Data listing:
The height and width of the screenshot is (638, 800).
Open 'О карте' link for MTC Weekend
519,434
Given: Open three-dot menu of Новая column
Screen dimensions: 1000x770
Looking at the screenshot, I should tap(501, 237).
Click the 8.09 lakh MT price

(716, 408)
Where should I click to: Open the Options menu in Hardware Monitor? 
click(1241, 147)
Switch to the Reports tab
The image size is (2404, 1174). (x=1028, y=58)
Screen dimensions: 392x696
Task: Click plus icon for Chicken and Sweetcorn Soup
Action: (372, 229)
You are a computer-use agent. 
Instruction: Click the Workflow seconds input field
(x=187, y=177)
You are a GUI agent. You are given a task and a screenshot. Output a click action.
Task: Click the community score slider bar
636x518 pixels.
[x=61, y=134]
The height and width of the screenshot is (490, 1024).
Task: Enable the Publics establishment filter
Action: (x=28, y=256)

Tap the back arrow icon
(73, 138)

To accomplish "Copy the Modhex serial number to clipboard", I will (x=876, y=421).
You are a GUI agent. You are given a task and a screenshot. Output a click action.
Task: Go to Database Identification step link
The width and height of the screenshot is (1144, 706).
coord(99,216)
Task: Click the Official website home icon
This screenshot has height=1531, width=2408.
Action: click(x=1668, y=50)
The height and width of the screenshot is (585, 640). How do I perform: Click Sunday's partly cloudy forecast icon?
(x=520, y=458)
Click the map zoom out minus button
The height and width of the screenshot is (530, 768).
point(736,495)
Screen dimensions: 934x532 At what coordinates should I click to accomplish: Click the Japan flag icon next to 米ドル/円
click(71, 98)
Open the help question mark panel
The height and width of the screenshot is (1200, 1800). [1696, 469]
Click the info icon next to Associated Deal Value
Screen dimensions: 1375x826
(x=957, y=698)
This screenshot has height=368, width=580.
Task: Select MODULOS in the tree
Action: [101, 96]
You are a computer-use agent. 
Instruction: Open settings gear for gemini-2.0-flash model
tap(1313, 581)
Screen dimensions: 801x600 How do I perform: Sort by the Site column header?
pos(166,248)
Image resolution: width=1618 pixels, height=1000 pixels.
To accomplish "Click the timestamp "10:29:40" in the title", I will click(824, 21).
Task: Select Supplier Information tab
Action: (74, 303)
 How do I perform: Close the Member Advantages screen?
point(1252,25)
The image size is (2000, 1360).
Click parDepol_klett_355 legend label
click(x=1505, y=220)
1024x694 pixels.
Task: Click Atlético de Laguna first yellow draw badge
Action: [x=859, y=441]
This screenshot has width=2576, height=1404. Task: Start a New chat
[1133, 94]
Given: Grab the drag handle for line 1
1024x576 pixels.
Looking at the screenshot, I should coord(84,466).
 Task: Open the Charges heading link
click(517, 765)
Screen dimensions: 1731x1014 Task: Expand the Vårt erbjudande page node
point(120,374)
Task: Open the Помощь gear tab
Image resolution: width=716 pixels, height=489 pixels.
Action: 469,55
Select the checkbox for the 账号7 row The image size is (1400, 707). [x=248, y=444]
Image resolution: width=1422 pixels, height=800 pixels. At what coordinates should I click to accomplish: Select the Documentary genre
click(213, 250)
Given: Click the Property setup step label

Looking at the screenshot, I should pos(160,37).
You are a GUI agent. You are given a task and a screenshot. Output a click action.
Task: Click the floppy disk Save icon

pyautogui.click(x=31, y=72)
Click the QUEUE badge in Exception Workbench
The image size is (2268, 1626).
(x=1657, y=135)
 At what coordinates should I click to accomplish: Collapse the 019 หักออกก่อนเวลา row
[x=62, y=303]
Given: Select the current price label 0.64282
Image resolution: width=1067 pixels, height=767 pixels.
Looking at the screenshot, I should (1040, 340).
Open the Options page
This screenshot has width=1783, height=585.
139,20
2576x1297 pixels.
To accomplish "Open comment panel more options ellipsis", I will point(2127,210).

# [Problem]
Copy every line of the data above word for word.

# [Response]
The height and width of the screenshot is (638, 800).
Open 'О карте' link for MTC Weekend
519,434
Given: Open three-dot menu of Новая column
Screen dimensions: 1000x770
Looking at the screenshot, I should tap(501, 237).
Click the 8.09 lakh MT price

(716, 408)
Where should I click to: Open the Options menu in Hardware Monitor? 
click(1241, 147)
Switch to the Reports tab
The image size is (2404, 1174). (x=1028, y=58)
Screen dimensions: 392x696
Task: Click plus icon for Chicken and Sweetcorn Soup
Action: (372, 229)
You are a computer-use agent. 
Instruction: Click the Workflow seconds input field
(x=187, y=177)
You are a GUI agent. You are given a task and a screenshot. Output a click action.
Task: Click the community score slider bar
636x518 pixels.
[x=61, y=134]
The height and width of the screenshot is (490, 1024).
Task: Enable the Publics establishment filter
Action: (x=28, y=256)

Tap the back arrow icon
(73, 138)

To accomplish "Copy the Modhex serial number to clipboard", I will (x=876, y=421).
You are a GUI agent. You are given a task and a screenshot. Output a click action.
Task: Go to Database Identification step link
The width and height of the screenshot is (1144, 706).
coord(99,216)
Task: Click the Official website home icon
This screenshot has height=1531, width=2408.
Action: click(x=1668, y=50)
The height and width of the screenshot is (585, 640). How do I perform: Click Sunday's partly cloudy forecast icon?
(x=520, y=458)
Click the map zoom out minus button
The height and width of the screenshot is (530, 768).
point(736,495)
Screen dimensions: 934x532 At what coordinates should I click to accomplish: Click the Japan flag icon next to 米ドル/円
click(71, 98)
Open the help question mark panel
The height and width of the screenshot is (1200, 1800). [1696, 469]
Click the info icon next to Associated Deal Value
Screen dimensions: 1375x826
(x=957, y=698)
This screenshot has height=368, width=580.
Task: Select MODULOS in the tree
Action: [101, 96]
You are a computer-use agent. 
Instruction: Open settings gear for gemini-2.0-flash model
tap(1313, 581)
Screen dimensions: 801x600 How do I perform: Sort by the Site column header?
pos(166,248)
Image resolution: width=1618 pixels, height=1000 pixels.
To accomplish "Click the timestamp "10:29:40" in the title", I will click(824, 21).
Task: Select Supplier Information tab
Action: (74, 303)
 How do I perform: Close the Member Advantages screen?
point(1252,25)
The image size is (2000, 1360).
Click parDepol_klett_355 legend label
click(x=1505, y=220)
1024x694 pixels.
Task: Click Atlético de Laguna first yellow draw badge
Action: [x=859, y=441]
This screenshot has width=2576, height=1404. Task: Start a New chat
[1133, 94]
Given: Grab the drag handle for line 1
1024x576 pixels.
Looking at the screenshot, I should coord(84,466).
 Task: Open the Charges heading link
click(517, 765)
Screen dimensions: 1731x1014 Task: Expand the Vårt erbjudande page node
point(120,374)
Task: Open the Помощь gear tab
Image resolution: width=716 pixels, height=489 pixels.
Action: 469,55
Select the checkbox for the 账号7 row The image size is (1400, 707). [x=248, y=444]
Image resolution: width=1422 pixels, height=800 pixels. At what coordinates should I click to accomplish: Select the Documentary genre
click(213, 250)
Given: Click the Property setup step label

Looking at the screenshot, I should pos(160,37).
You are a GUI agent. You are given a task and a screenshot. Output a click action.
Task: Click the floppy disk Save icon

pyautogui.click(x=31, y=72)
Click the QUEUE badge in Exception Workbench
The image size is (2268, 1626).
(x=1657, y=135)
 At what coordinates should I click to accomplish: Collapse the 019 หักออกก่อนเวลา row
[x=62, y=303]
Given: Select the current price label 0.64282
Image resolution: width=1067 pixels, height=767 pixels.
Looking at the screenshot, I should (1040, 340).
Open the Options page
This screenshot has width=1783, height=585.
139,20
2576x1297 pixels.
To accomplish "Open comment panel more options ellipsis", I will point(2127,210).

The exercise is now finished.